● **INSTRUCTIONS FOR THE TASK**
Where a picture appears, leave it out, and print the rest of the records as they are.
- Opening Delimiter -
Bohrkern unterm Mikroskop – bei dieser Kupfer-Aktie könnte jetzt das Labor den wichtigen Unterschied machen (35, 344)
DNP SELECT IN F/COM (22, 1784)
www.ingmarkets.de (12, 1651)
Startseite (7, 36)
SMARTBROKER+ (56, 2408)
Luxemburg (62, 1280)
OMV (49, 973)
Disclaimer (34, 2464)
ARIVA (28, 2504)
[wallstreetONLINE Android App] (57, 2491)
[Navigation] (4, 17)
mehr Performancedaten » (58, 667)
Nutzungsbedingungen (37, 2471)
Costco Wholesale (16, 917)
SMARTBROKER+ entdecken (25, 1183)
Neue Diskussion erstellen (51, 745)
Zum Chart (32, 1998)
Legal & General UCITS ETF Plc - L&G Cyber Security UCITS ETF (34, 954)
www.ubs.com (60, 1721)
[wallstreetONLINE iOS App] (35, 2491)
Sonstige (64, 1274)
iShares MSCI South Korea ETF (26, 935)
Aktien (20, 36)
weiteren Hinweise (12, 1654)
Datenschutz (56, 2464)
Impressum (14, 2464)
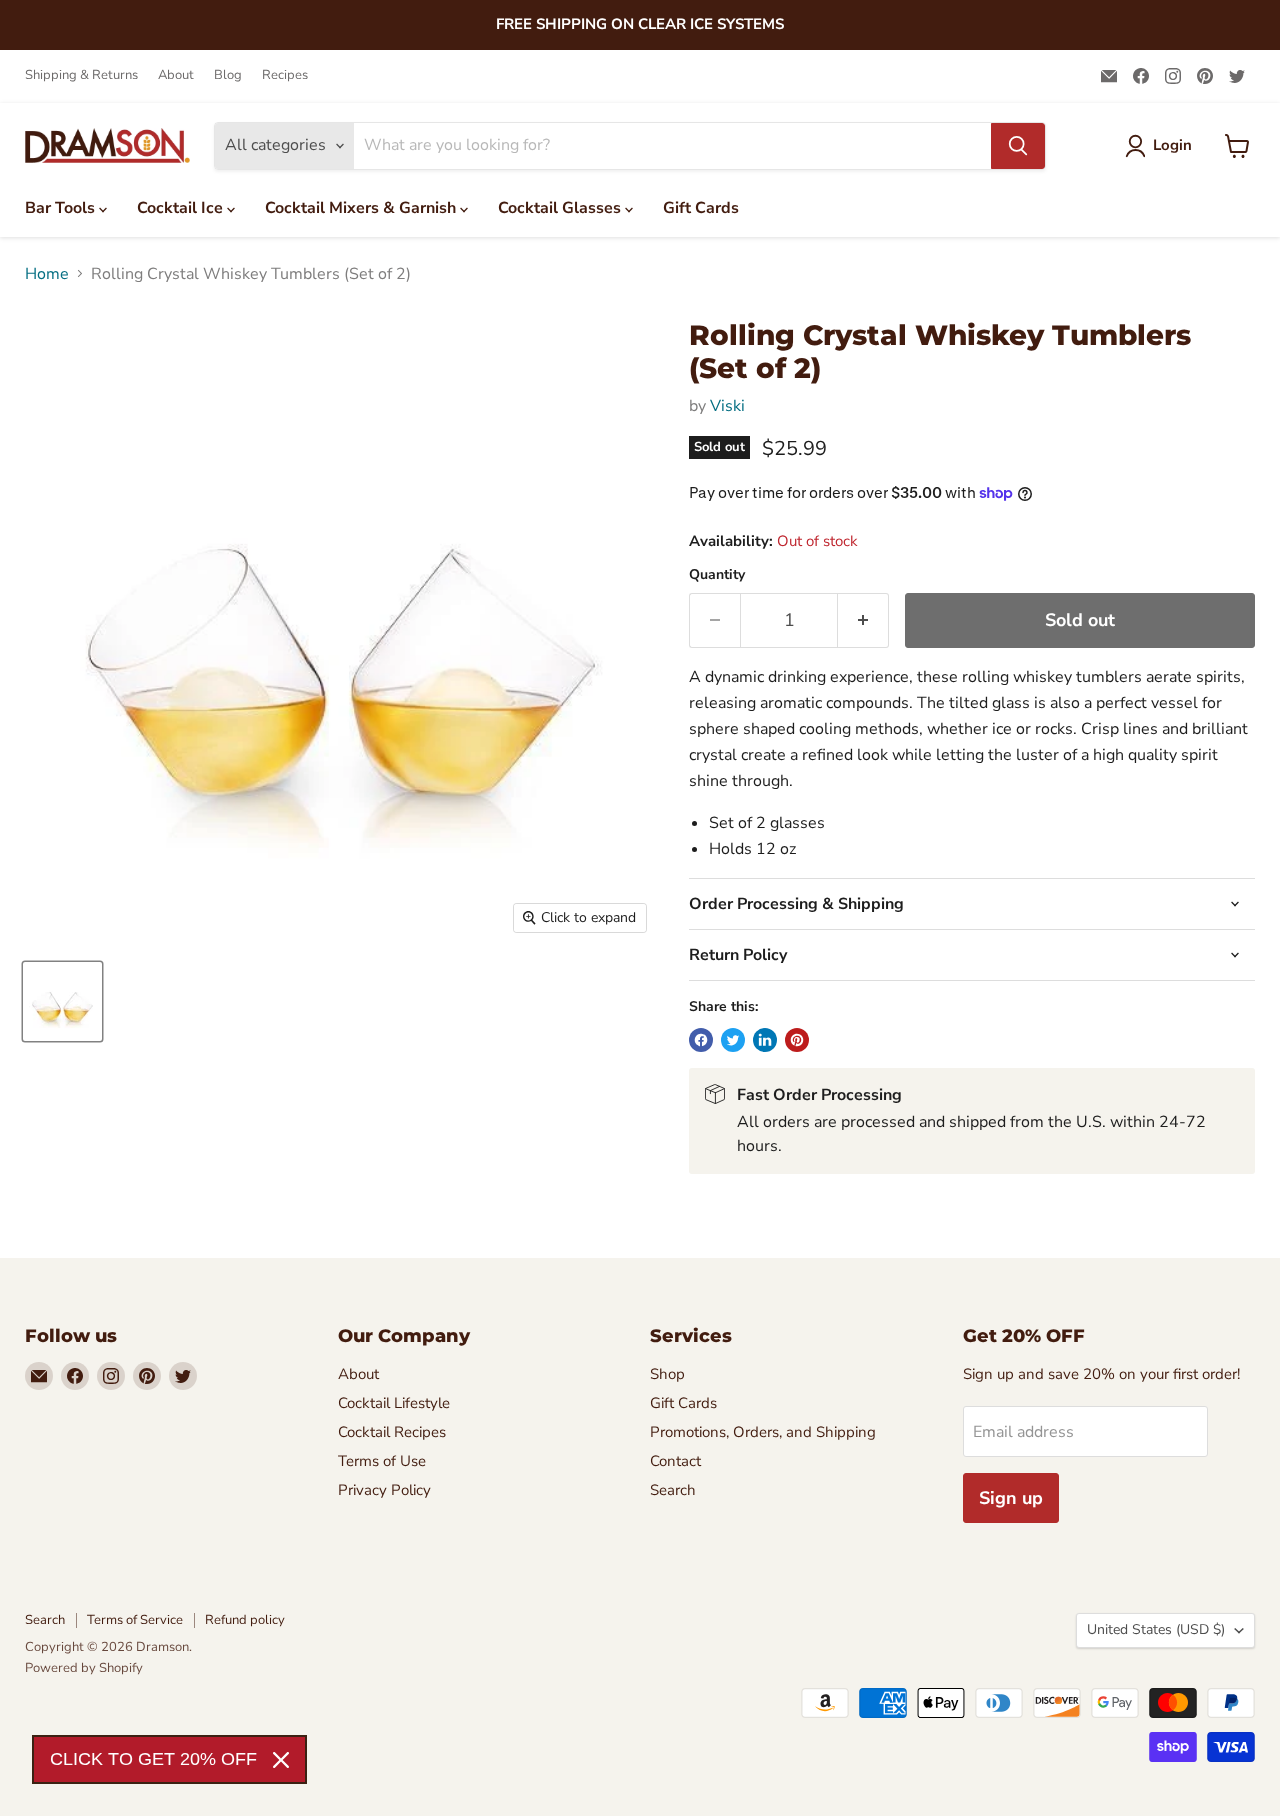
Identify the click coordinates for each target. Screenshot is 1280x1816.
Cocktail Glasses (561, 208)
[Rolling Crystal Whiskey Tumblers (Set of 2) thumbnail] (62, 1001)
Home (47, 274)
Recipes (285, 75)
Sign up (1011, 1498)
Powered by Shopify (84, 1668)
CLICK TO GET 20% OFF (153, 1759)
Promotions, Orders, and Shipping (763, 1432)
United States (1156, 1629)
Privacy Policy (384, 1490)
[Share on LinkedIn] (765, 1040)
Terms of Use (382, 1461)
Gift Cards (701, 208)
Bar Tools (62, 208)
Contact (675, 1461)
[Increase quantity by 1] (863, 620)
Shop (667, 1374)
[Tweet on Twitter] (733, 1040)
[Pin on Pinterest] (797, 1040)
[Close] (281, 1760)
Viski (727, 406)
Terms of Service (135, 1620)
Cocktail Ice (182, 208)
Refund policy (245, 1620)
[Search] (1018, 146)
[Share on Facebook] (701, 1040)
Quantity (717, 575)
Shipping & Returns (81, 75)
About (176, 75)
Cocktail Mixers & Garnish (362, 208)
- Closing Delimiter -
● **SOLUTION**
Bohrkern unterm Mikroskop – bei dieser Kupfer-Aktie könnte jetzt das Labor den wichtigen Unterschied machen (35, 344)
DNP SELECT IN F/COM (22, 1784)
www.ingmarkets.de (12, 1651)
Startseite (7, 36)
SMARTBROKER+ (56, 2408)
Luxemburg (62, 1280)
OMV (49, 973)
Disclaimer (34, 2464)
ARIVA (28, 2504)
[wallstreetONLINE Android App] (57, 2491)
[Navigation] (4, 17)
mehr Performancedaten » (58, 667)
Nutzungsbedingungen (37, 2471)
Costco Wholesale (16, 917)
SMARTBROKER+ entdecken (25, 1183)
Neue Diskussion erstellen (51, 745)
Zum Chart (32, 1998)
Legal & General UCITS ETF Plc - L&G Cyber Security UCITS ETF (34, 954)
www.ubs.com (60, 1721)
[wallstreetONLINE iOS App] (35, 2491)
Sonstige (64, 1274)
iShares MSCI South Korea ETF (26, 935)
Aktien (20, 36)
weiteren Hinweise (12, 1654)
Datenschutz (56, 2464)
Impressum (14, 2464)
Identify the click coordinates for each target. Screenshot is 1280x1816.
Cocktail Glasses (561, 208)
[Rolling Crystal Whiskey Tumblers (Set of 2) thumbnail] (62, 1001)
Home (47, 274)
Recipes (285, 75)
Sign up (1011, 1498)
Powered by Shopify (84, 1668)
CLICK TO GET 20% OFF (153, 1759)
Promotions, Orders, and Shipping (763, 1432)
United States (1156, 1629)
Privacy Policy (384, 1490)
[Share on LinkedIn] (765, 1040)
Terms of Use (382, 1461)
Gift Cards (701, 208)
Bar Tools (62, 208)
Contact (675, 1461)
[Increase quantity by 1] (863, 620)
Shop (667, 1374)
[Tweet on Twitter] (733, 1040)
[Pin on Pinterest] (797, 1040)
[Close] (281, 1760)
Viski (727, 406)
Terms of Service (135, 1620)
Cocktail Ice (182, 208)
Refund policy (245, 1620)
[Search] (1018, 146)
[Share on Facebook] (701, 1040)
Quantity (717, 575)
Shipping & Returns (81, 75)
About (176, 75)
Cocktail Mixers & Garnish (362, 208)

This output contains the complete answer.